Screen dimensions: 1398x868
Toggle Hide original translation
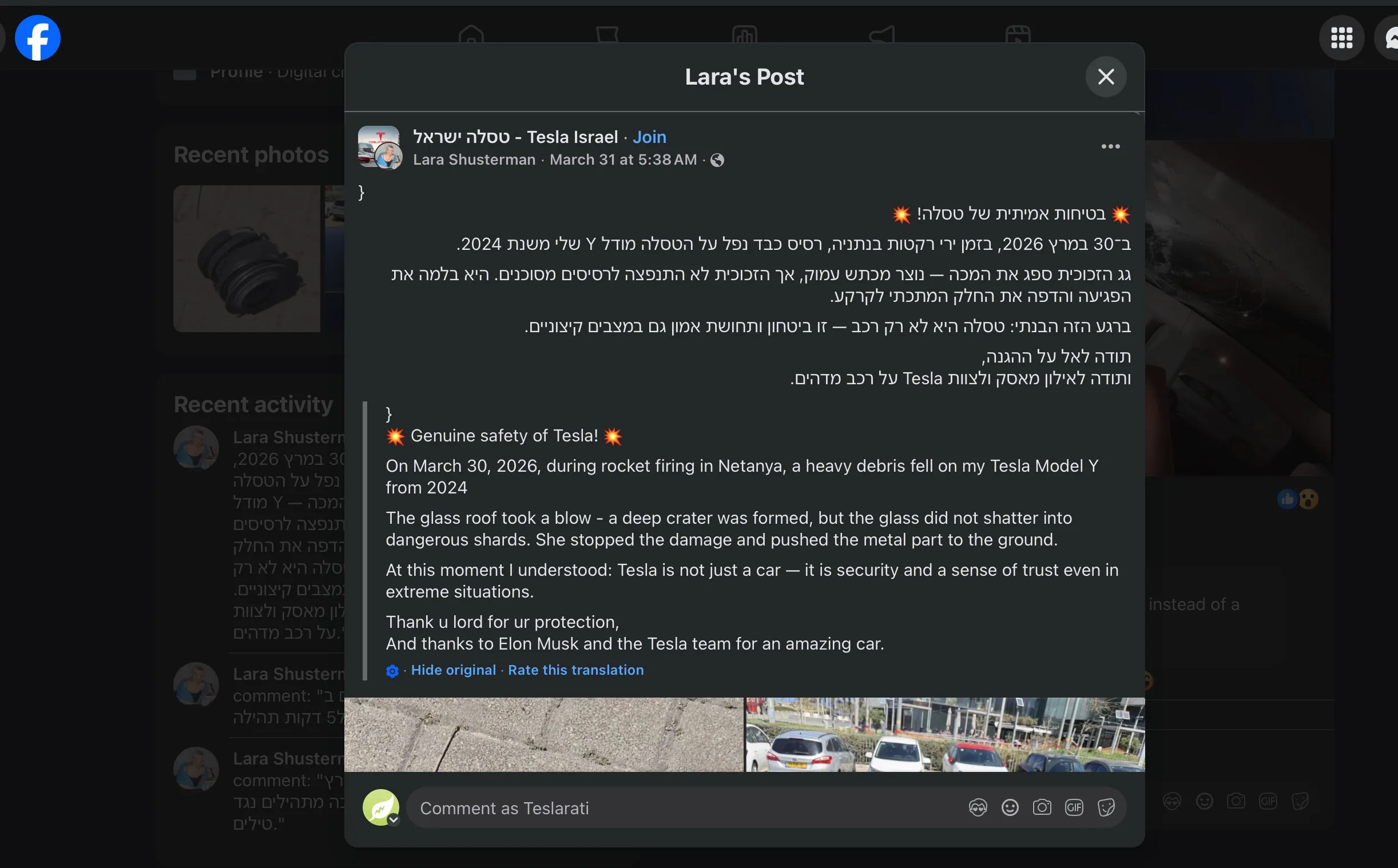(x=453, y=671)
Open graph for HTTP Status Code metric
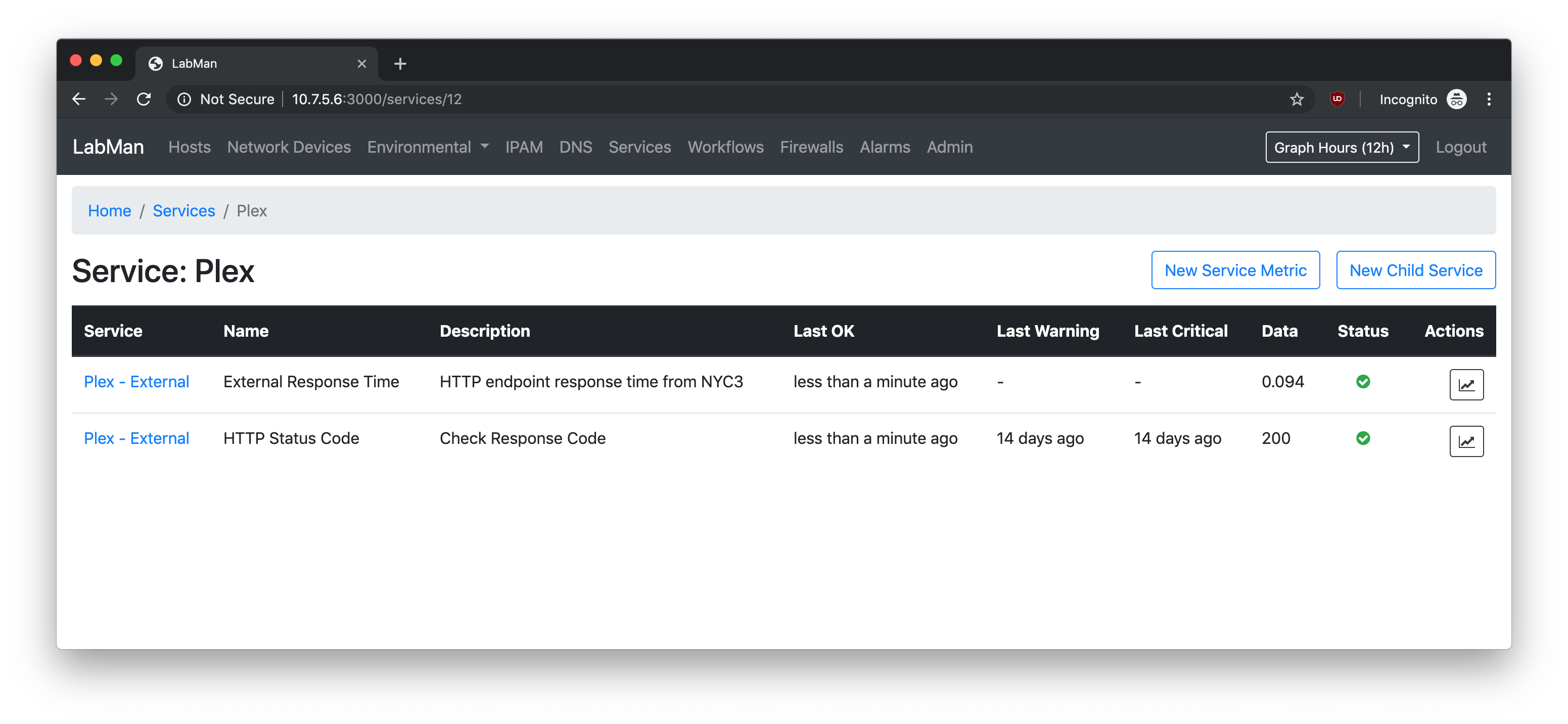This screenshot has height=724, width=1568. (x=1466, y=441)
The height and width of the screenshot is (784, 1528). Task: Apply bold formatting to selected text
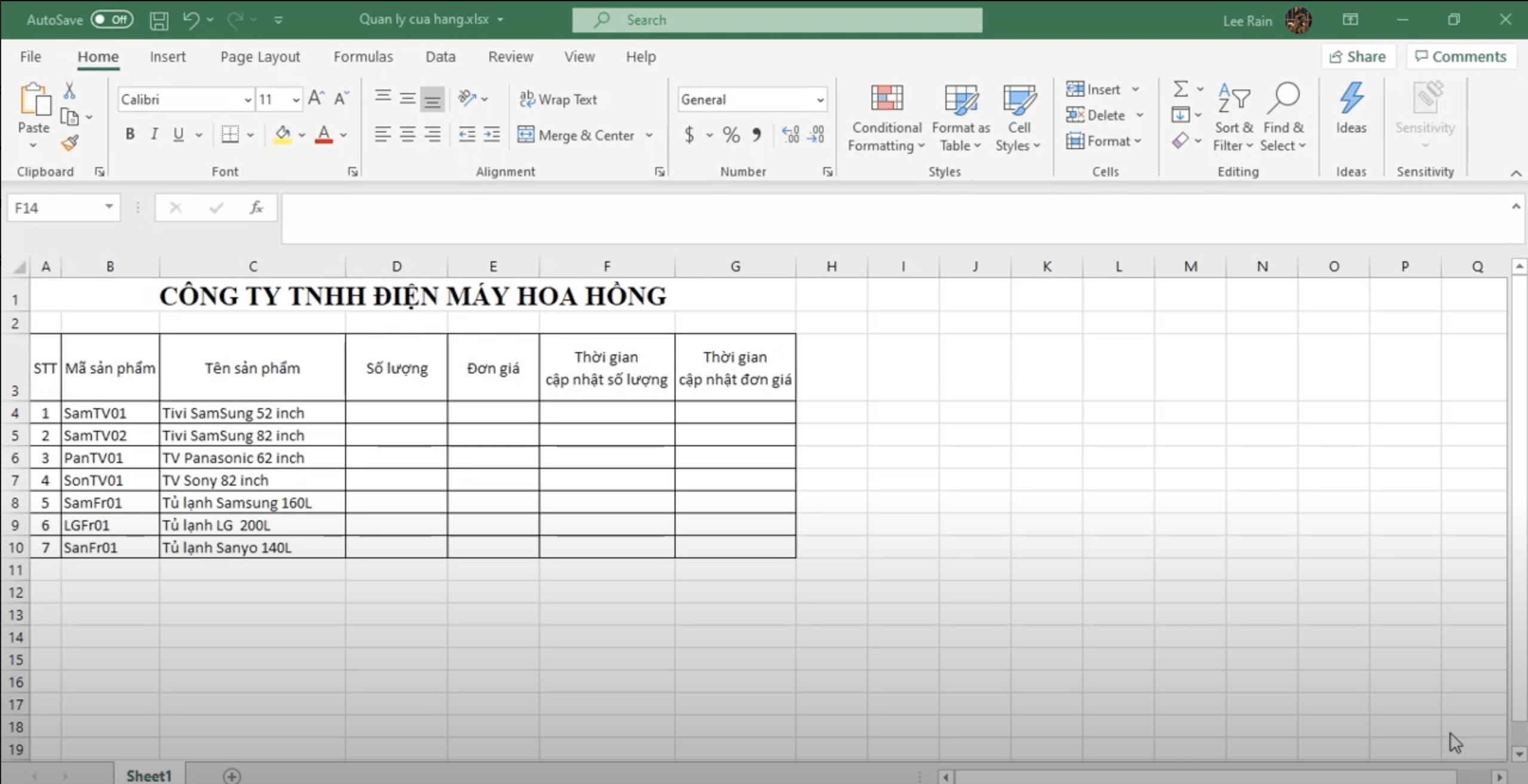[130, 134]
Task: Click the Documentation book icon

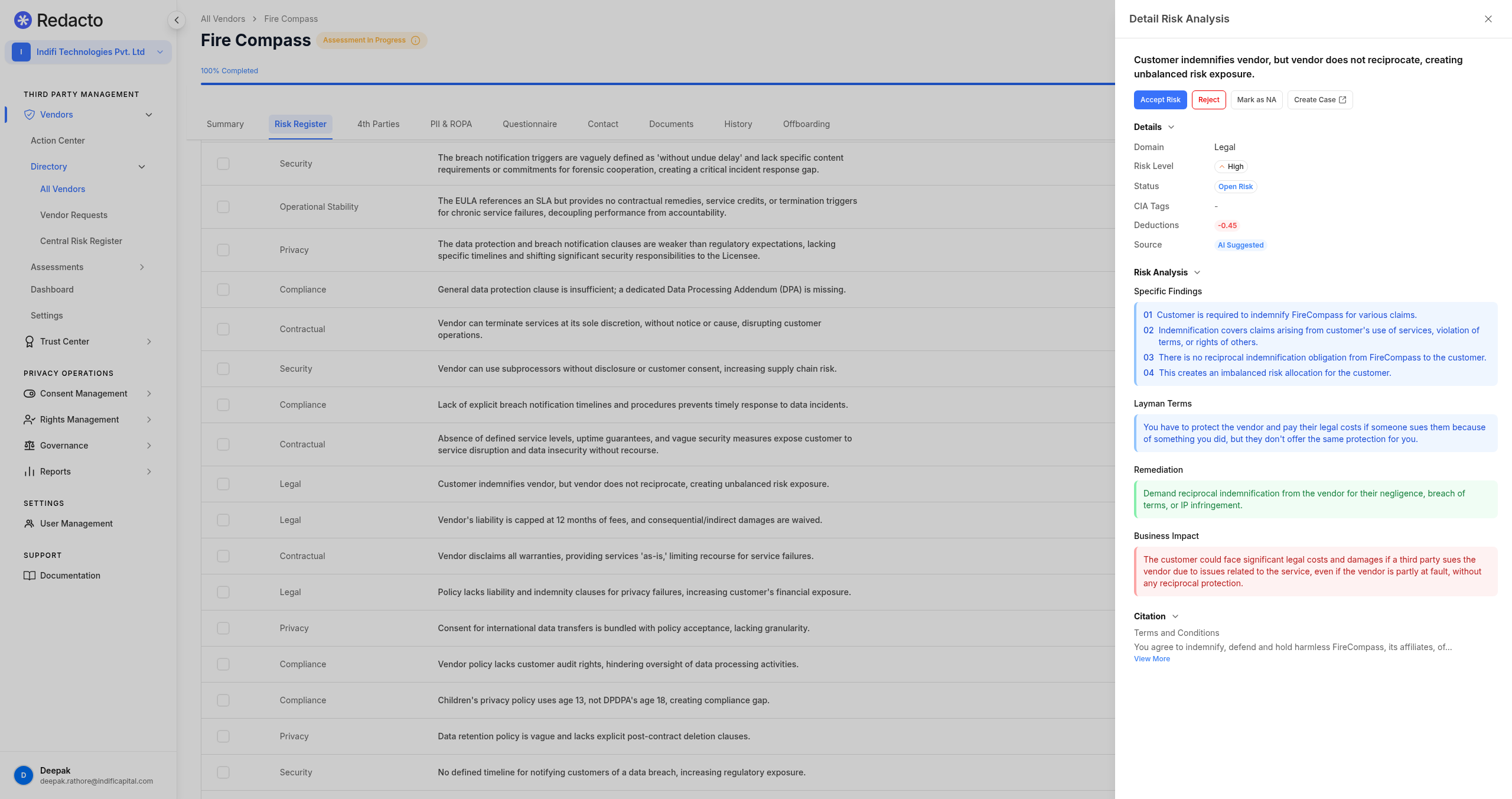Action: point(29,576)
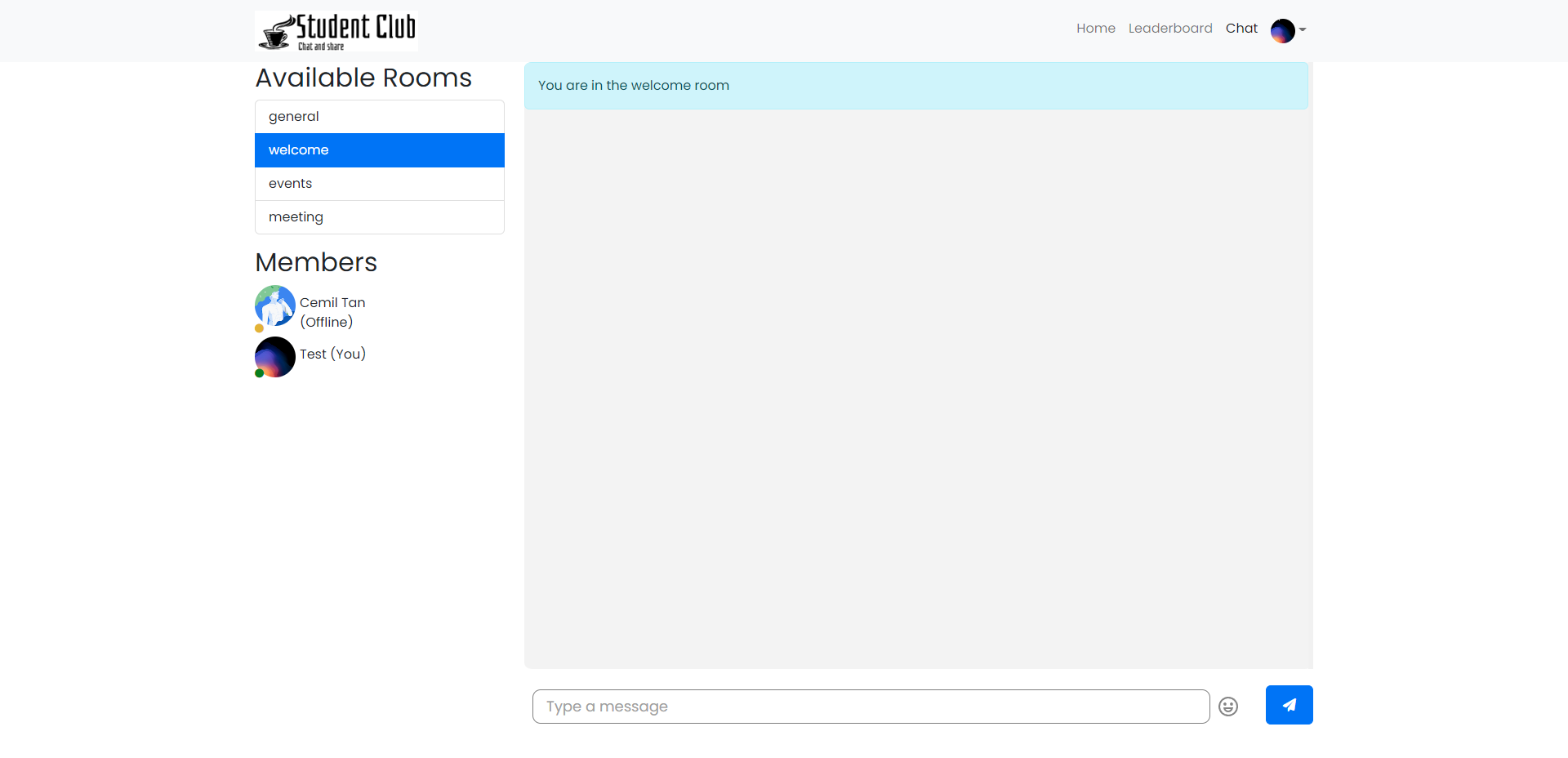
Task: Open the Home page
Action: (1095, 28)
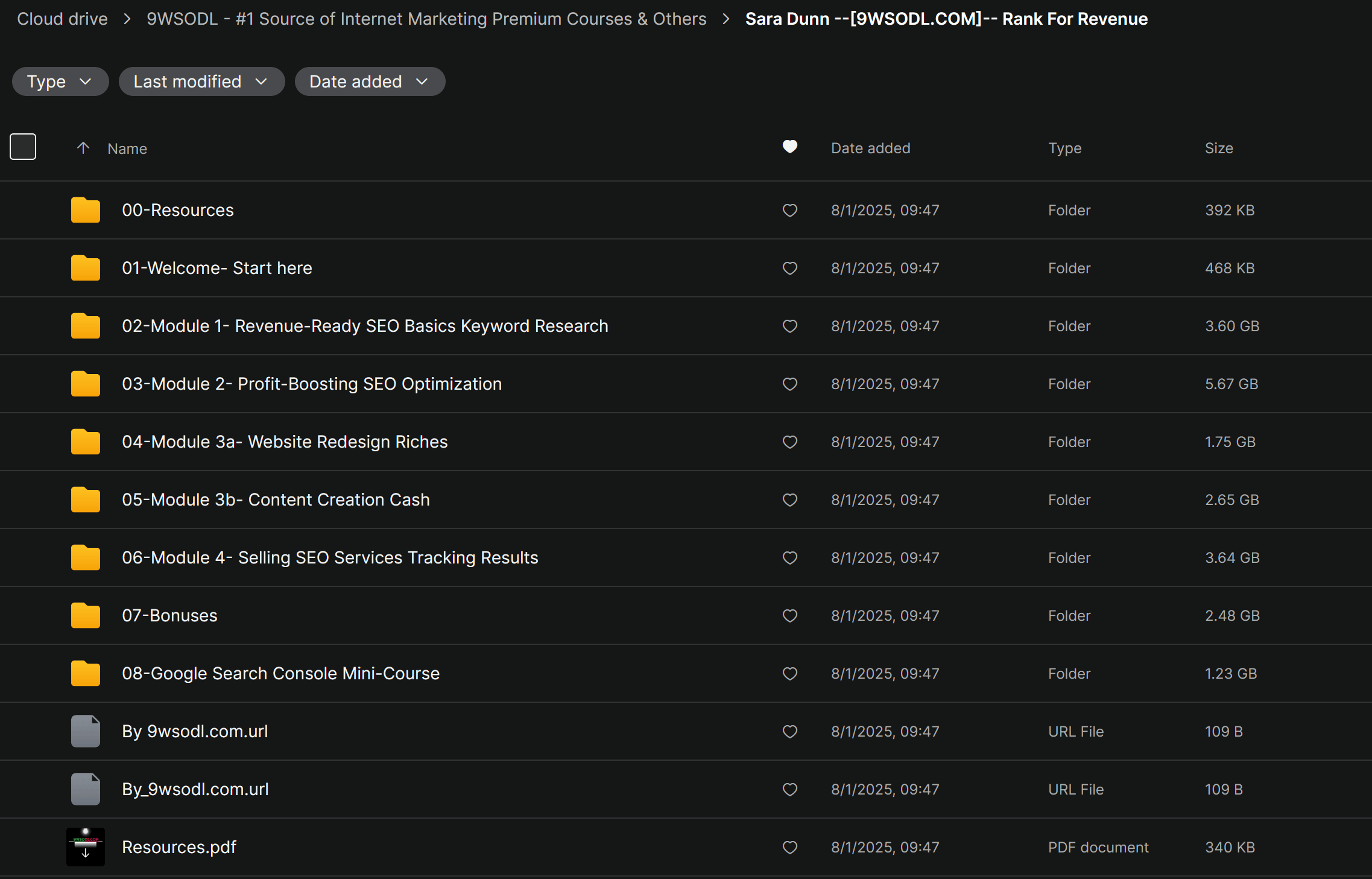Viewport: 1372px width, 879px height.
Task: Click the By 9wsodl.com.url file icon
Action: click(x=85, y=731)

▸ EXERCISE DESCRIPTION: Excluding images, return all of the records above word for word.

▸ WRITTEN RESPONSE:
Screen dimensions: 1398x868
Toggle Hide original translation
(x=453, y=671)
Open graph for HTTP Status Code metric
This screenshot has height=724, width=1568. (x=1466, y=441)
The height and width of the screenshot is (784, 1528). Task: Apply bold formatting to selected text
[130, 134]
Task: Click the Documentation book icon

Action: point(29,576)
Task: Open the Home page
Action: (1095, 28)
Viewport: 1372px width, 879px height.
Task: Click the By 9wsodl.com.url file icon
Action: click(x=85, y=731)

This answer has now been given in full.